$\newcommand{\pl}{\partial}$ $\newcommand{\M}{\mathcal{M}}$ $\newcommand{\N}{\mathcal{N}}$
Let $\M,\N$ be smooth compact, connected, oriented manifolds of the same dimension.
Let $\,f_n:\M \to \N$ be a sequence of smooth orientation-preserving embeddings, which converges uniformly to a smooth immersion $f:\M \to \N$.
Is it true that for every $q \in \N$, the inverse image $f^{-1}(q)$ is finite?
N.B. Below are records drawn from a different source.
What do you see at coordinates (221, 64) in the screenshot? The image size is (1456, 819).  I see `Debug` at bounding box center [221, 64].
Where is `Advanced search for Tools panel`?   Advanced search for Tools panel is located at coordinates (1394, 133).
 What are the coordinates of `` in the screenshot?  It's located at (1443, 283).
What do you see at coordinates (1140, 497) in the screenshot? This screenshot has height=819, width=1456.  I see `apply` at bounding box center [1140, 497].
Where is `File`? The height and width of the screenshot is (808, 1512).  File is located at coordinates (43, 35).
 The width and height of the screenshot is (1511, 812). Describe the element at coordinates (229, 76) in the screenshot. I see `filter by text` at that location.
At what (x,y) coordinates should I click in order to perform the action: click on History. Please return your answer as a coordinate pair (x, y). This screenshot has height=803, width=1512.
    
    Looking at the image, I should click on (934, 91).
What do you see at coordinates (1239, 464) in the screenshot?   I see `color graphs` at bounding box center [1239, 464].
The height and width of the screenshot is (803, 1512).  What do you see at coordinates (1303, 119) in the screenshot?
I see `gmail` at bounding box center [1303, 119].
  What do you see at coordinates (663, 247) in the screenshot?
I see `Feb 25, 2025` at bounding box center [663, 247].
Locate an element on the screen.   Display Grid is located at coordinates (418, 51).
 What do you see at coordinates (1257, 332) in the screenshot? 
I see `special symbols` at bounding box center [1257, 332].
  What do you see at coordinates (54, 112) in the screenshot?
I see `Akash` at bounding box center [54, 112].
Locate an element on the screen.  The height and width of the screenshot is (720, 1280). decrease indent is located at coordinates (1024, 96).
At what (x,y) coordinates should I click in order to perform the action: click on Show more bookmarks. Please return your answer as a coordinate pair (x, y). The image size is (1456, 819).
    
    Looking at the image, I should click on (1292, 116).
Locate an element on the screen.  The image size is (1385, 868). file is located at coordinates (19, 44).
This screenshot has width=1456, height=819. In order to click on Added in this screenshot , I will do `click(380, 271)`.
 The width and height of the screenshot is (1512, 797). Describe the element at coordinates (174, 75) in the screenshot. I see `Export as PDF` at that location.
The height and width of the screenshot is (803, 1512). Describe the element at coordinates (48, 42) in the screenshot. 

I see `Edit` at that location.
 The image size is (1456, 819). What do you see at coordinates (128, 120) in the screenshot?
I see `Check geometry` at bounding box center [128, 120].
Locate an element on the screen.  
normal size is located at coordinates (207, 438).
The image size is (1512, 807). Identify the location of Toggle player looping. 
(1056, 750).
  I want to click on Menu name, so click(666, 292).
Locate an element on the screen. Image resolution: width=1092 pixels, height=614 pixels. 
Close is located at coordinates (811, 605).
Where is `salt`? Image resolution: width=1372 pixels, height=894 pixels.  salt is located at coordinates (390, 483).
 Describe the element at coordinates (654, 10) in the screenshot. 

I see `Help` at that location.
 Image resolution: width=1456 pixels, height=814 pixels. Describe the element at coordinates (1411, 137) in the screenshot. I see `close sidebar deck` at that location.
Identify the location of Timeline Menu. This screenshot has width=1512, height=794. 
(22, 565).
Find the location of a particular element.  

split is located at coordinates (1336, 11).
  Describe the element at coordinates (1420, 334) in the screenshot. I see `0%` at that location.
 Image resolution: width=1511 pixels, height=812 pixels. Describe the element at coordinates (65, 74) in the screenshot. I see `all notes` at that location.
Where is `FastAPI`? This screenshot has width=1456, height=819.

The following example shows that $f$ does not need to be injective:
$\M=[0,2\pi],\N=\mathbb{S}^1 $, and
$$ f_n(t)=e^{i(1-\frac{1}{n})t}, f(t)=e^{ it}.$$
Then $f(0)=f(2\pi)$.
By "multiplying\tensoring" $f_n,f$ with $\text{Id}_{\mathbb{S}^1}$ one can see that in general there is no finite subset of $\M$ that removing it will make $f$ injective.
Any smooth immersion $f : \mathcal{M} \to \mathcal{N}$ between compact manifolds has the property that $f^{-1}(q)$ is finite for all $q \in \mathcal{N}$. This is true regardless of whether $f$ arose from some limiting process, and regardless of whether $\mathcal{M}$ and $\mathcal{N}$ have the same dimension.
For the proof, every immersion is a local embedding, meaning that for each $x \in \mathcal{M}$ there is an open neighborhood $U \subset \mathcal{M}$ of $x$ such that $f | U$ is injective. It follows that for each $q \in \mathcal{N}$, the subset $f^{-1}(q) \subset \mathcal{M}$ is discrete. Also, $f^{-1}(q)$ is a closed subset of $\mathcal{M}$. But every discrete, closed subset of a compact space is finite.